En théorie, l’objectif du Thaï massage traditionnel est de libérer le corps de toutes ses tensions et ses blocages, et d’évacuer tout le stress et les toxines accumulés.

En pratique, le but du jeu pour la masseuse a été de plier Philéas (le massé-supplicié) dans absolument tous les sens jusqu’à parvenir à lui faire prendre la forme d’un bretzel… 

Mais avant d’en arriver là, elle a dû le travailler au corps, c’est le moins que l’on puisse dire, car il lui a donné du fil à retordre ! Pour parvenir à ses fins, elle s’est acharnée sur les articulations de ses genoux en y appuyant fort dessus et en y plantant les doigts, en tirant ensuite sur ses jambes comme si elle cherchait à l’écarteler. Vu le corps de mon athlète, c’était pas gagné… Mais contre toute attente, elle a quand même réussi à lui remonter les talons jusqu’au niveau du nombril côté face, et jusqu’au-dessus du coccyx côté pile (on aurait dit une grenouille le pauvre), ce qui est un véritable exploit quand on sait que Philéas est moins souple qu’un manche de pioche !
La masseuse-tortionnaire a fait subir le même sort à chacune de ses autres articulations. Elle les a méticuleusement déboîtées les unes après les autres. J’ai eu peur qu’elle ne me restitue ma moitié en kit, entièrement désarticulé !

Hui et Nong, les deux masseuses “chouchou” attitrées, n’ont pas raté une miette de cette scène tragi-comique. Elles étaient mortes de rire et ne s’en cachaient absolument pas.

— Documents sources —
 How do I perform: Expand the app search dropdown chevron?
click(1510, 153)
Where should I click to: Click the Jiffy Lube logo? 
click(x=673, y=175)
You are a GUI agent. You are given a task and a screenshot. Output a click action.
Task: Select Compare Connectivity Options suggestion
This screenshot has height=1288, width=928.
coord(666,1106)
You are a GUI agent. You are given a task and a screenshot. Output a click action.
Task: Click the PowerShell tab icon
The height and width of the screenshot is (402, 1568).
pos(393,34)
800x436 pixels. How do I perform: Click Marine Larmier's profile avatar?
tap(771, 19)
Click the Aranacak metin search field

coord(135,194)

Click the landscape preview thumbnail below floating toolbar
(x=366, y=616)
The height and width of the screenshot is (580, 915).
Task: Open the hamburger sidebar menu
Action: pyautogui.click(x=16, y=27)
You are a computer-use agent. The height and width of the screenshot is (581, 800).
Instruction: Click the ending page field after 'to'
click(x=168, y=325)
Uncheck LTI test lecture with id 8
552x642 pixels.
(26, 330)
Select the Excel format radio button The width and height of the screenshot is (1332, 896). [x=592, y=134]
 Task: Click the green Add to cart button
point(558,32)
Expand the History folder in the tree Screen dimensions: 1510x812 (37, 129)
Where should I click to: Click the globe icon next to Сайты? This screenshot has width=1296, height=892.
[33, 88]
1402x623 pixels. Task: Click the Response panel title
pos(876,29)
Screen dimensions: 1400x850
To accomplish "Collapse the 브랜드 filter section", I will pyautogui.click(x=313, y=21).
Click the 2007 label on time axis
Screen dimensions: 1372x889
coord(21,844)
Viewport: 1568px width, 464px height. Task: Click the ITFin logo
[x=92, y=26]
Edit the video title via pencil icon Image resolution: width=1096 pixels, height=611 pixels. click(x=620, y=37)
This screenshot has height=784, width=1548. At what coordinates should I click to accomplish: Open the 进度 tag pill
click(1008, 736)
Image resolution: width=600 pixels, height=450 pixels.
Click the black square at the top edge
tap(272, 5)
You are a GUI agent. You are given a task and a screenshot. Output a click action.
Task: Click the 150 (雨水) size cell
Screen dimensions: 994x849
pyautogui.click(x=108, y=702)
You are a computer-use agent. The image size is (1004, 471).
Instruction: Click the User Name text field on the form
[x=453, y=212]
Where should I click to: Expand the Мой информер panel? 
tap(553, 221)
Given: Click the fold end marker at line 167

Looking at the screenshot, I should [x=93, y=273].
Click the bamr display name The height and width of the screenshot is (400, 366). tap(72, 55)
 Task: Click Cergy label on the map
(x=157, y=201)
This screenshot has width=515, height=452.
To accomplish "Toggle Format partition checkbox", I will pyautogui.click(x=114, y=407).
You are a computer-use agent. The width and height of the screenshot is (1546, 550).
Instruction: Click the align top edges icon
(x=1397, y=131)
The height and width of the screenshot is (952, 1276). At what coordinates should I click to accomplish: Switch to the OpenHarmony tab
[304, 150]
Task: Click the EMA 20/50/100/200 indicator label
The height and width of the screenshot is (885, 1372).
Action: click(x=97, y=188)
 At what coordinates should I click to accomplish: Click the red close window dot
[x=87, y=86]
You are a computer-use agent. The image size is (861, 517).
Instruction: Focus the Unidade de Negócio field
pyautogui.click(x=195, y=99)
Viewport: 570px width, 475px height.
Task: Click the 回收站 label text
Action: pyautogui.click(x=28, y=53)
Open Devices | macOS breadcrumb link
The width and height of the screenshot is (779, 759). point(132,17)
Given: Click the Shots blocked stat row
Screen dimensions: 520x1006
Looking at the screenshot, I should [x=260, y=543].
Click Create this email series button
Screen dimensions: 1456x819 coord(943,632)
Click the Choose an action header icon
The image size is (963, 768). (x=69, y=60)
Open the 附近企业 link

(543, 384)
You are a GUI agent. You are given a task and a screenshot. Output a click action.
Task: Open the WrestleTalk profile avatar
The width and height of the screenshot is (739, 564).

— Activité 1 —
Dans le texte sur le massage thaï, comment s'appellent les deux masseuses « chouchou » attitrées ?
— Activité 2 —
Extrayez du texte sur le massage thaï tout le passage qui va de « La masseuse-tortionnaire a » jusqu'à « entièrement désarticulé ! ».
— Activité 3 —
Continuez le texte sur le massage thaï à la suite de sa dernière phrase.

— Réponse 1 —
Hui et Nong.

— Réponse 2 —
La masseuse-tortionnaire a fait subir le même sort à chacune de ses autres articulations. Elle les a méticuleusement déboîtées les unes après les autres. J’ai eu peur qu’elle ne me restitue ma moitié en kit, entièrement désarticulé !

— Réponse 3 —
La séance a également été rythmée par des manipulations “sportives” dignes d’un atelier pour contorsionniste, où la pétrisseuse utilisait ses coudes, ses avant-bras, ses pieds, ses genoux et même son corps tout entier. Philéas est passé à deux doigts de la dislocation !
Les opérations “démembrements/luxations” se sont conclues sur des salves de coups vifs prodigués avec la tranche des mains et des doigts sur certaines zones du corps, comme si la décortiqueuse voulait réanimer le supplicié à l’agonie…

Malgré cette expérience littéralement traumatisante pour son corps, il a continué à se faire abondamment masser sous les cocotiers (mais pas le thaï massage, plus jamais ça….), et à me seriner que je devrais VRAIMENT essayer…

J’aurais dû écouter mon instinct et ne pas céder…
Car oui, j’ai fini par céder, “à l’usure”, au bout de quelques jours.
En compagnie de Sylvie, j’ai testé le body oil massage d’une heure, pensant que ce serait le plus soft… Pour moi, ce fut un supplice du début jusqu’à la fin !
Ces quelques dessins humoristiques résument assez bien certaines de mes sensations…

 

Le rendez-vous (fatidique) fut pris pour une fin d’après-midi, après notre séance “baignade dans une mer bleu turquoise à 30° / rôtissage sous le soleil des tropiques / cuisson à l’étuvée sous les cocotiers” du jour, et juste avant l’heure (incontournable) de l’apéritif Happy Hour sur le front de mer.

En sueur à cause de la chaleur humide suffocante qu’il faisait en cette fin de saison des pluies, emballée dans mon paréo vert pomme du plus bel effet, le corps salé comme une morue par les bains de mer, les pieds panés de sable, je suis arrivée au “salon” tendue comme une arbalète.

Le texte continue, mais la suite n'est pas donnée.